RECORDS:
..........
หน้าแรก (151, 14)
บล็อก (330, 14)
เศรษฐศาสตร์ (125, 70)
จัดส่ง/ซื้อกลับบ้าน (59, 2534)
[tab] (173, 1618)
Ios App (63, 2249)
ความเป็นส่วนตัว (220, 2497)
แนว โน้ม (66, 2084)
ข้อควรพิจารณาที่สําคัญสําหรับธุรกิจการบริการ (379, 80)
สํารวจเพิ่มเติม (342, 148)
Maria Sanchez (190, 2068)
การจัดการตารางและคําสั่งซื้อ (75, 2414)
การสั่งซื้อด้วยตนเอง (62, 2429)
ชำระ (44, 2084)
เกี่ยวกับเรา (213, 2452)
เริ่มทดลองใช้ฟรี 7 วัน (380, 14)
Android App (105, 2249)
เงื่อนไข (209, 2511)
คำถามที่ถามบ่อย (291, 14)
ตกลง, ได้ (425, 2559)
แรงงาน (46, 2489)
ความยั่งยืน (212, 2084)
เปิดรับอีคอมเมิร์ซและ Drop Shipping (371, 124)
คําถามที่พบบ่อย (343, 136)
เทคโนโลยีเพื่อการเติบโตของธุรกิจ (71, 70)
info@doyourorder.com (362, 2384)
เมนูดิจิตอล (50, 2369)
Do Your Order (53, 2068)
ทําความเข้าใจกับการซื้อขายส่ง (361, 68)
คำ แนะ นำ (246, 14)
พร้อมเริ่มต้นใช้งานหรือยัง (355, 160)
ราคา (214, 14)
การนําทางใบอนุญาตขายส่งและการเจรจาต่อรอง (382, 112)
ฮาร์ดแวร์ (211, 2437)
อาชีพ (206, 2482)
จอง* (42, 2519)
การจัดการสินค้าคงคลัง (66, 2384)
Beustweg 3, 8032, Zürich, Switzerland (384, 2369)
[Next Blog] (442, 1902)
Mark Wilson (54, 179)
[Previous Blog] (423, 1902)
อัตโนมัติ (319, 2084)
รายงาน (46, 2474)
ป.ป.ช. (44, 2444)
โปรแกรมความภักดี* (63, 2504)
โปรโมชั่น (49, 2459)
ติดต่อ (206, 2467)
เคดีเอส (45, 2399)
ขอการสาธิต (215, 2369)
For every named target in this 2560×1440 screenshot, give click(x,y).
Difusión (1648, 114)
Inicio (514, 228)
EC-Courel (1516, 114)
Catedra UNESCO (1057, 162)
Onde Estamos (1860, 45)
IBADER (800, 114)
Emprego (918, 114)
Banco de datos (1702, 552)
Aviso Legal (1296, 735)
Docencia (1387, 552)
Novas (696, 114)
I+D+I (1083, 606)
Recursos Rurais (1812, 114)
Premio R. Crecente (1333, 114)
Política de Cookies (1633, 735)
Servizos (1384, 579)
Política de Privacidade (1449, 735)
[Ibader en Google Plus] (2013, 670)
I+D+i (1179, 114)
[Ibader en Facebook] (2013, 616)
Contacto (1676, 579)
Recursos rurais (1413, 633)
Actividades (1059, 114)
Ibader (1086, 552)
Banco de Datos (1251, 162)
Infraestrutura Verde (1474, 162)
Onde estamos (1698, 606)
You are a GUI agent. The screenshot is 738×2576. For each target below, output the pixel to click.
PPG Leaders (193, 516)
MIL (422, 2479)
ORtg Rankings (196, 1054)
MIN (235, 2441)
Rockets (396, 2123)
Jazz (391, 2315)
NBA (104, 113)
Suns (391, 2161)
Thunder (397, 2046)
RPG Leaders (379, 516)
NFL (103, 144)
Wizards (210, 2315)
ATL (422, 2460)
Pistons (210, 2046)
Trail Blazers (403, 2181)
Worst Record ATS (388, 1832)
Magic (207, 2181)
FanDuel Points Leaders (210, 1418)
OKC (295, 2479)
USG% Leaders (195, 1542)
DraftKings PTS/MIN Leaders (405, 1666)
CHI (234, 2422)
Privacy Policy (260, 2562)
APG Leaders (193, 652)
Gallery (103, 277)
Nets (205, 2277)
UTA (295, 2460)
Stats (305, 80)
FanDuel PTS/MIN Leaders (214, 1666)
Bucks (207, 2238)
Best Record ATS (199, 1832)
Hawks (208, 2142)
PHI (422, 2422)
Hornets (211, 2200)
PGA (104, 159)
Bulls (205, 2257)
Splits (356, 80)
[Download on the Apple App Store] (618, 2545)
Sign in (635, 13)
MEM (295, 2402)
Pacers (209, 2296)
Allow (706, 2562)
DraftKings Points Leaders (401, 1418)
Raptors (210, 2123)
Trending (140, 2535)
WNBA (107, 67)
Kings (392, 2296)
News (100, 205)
..........
WHAT TO PRODUCE: Your task is to output all of the data above word for word.

RESULT FOR THIS TASK:
หน้าแรก (151, 14)
บล็อก (330, 14)
เศรษฐศาสตร์ (125, 70)
จัดส่ง/ซื้อกลับบ้าน (59, 2534)
[tab] (173, 1618)
Ios App (63, 2249)
ความเป็นส่วนตัว (220, 2497)
แนว โน้ม (66, 2084)
ข้อควรพิจารณาที่สําคัญสําหรับธุรกิจการบริการ (379, 80)
สํารวจเพิ่มเติม (342, 148)
Maria Sanchez (190, 2068)
การจัดการตารางและคําสั่งซื้อ (75, 2414)
การสั่งซื้อด้วยตนเอง (62, 2429)
ชำระ (44, 2084)
เกี่ยวกับเรา (213, 2452)
เริ่มทดลองใช้ฟรี 7 วัน (380, 14)
Android App (105, 2249)
เงื่อนไข (209, 2511)
คำถามที่ถามบ่อย (291, 14)
ตกลง, ได้ (425, 2559)
แรงงาน (46, 2489)
ความยั่งยืน (212, 2084)
เปิดรับอีคอมเมิร์ซและ Drop Shipping (371, 124)
คําถามที่พบบ่อย (343, 136)
เทคโนโลยีเพื่อการเติบโตของธุรกิจ (71, 70)
info@doyourorder.com (362, 2384)
เมนูดิจิตอล (50, 2369)
Do Your Order (53, 2068)
ทําความเข้าใจกับการซื้อขายส่ง (361, 68)
คำ แนะ นำ (246, 14)
พร้อมเริ่มต้นใช้งานหรือยัง (355, 160)
ราคา (214, 14)
การนําทางใบอนุญาตขายส่งและการเจรจาต่อรอง (382, 112)
ฮาร์ดแวร์ (211, 2437)
อาชีพ (206, 2482)
จอง* (42, 2519)
การจัดการสินค้าคงคลัง (66, 2384)
Beustweg 3, 8032, Zürich, Switzerland (384, 2369)
[Next Blog] (442, 1902)
Mark Wilson (54, 179)
[Previous Blog] (423, 1902)
อัตโนมัติ (319, 2084)
รายงาน (46, 2474)
ป.ป.ช. (44, 2444)
โปรแกรมความภักดี* (63, 2504)
โปรโมชั่น (49, 2459)
ติดต่อ (206, 2467)
เคดีเอส (45, 2399)
ขอการสาธิต (215, 2369)
For every named target in this 2560×1440 screenshot, give click(x,y).
Difusión (1648, 114)
Inicio (514, 228)
EC-Courel (1516, 114)
Catedra UNESCO (1057, 162)
Onde Estamos (1860, 45)
IBADER (800, 114)
Emprego (918, 114)
Banco de datos (1702, 552)
Aviso Legal (1296, 735)
Docencia (1387, 552)
Novas (696, 114)
I+D+I (1083, 606)
Recursos Rurais (1812, 114)
Premio R. Crecente (1333, 114)
Política de Cookies (1633, 735)
Servizos (1384, 579)
Política de Privacidade (1449, 735)
[Ibader en Google Plus] (2013, 670)
I+D+i (1179, 114)
[Ibader en Facebook] (2013, 616)
Contacto (1676, 579)
Recursos rurais (1413, 633)
Actividades (1059, 114)
Ibader (1086, 552)
Banco de Datos (1251, 162)
Infraestrutura Verde (1474, 162)
Onde estamos (1698, 606)
You are a GUI agent. The screenshot is 738×2576. For each target below, output the pixel to click.
PPG Leaders (193, 516)
MIL (422, 2479)
ORtg Rankings (196, 1054)
MIN (235, 2441)
Rockets (396, 2123)
Jazz (391, 2315)
NBA (104, 113)
Suns (391, 2161)
Thunder (397, 2046)
RPG Leaders (379, 516)
NFL (103, 144)
Wizards (210, 2315)
ATL (422, 2460)
Pistons (210, 2046)
Trail Blazers (403, 2181)
Worst Record ATS (388, 1832)
Magic (207, 2181)
FanDuel Points Leaders (210, 1418)
OKC (295, 2479)
USG% Leaders (195, 1542)
DraftKings PTS/MIN Leaders (405, 1666)
CHI (234, 2422)
Privacy Policy (260, 2562)
APG Leaders (193, 652)
Gallery (103, 277)
Nets (205, 2277)
UTA (295, 2460)
Stats (305, 80)
FanDuel PTS/MIN Leaders (214, 1666)
Bucks (207, 2238)
Best Record ATS (199, 1832)
Hawks (208, 2142)
PHI (422, 2422)
Hornets (211, 2200)
PGA (104, 159)
Bulls (205, 2257)
Splits (356, 80)
[Download on the Apple App Store] (618, 2545)
Sign in (635, 13)
MEM (295, 2402)
Pacers (209, 2296)
Allow (706, 2562)
DraftKings Points Leaders (401, 1418)
Raptors (210, 2123)
Trending (140, 2535)
WNBA (107, 67)
Kings (392, 2296)
News (100, 205)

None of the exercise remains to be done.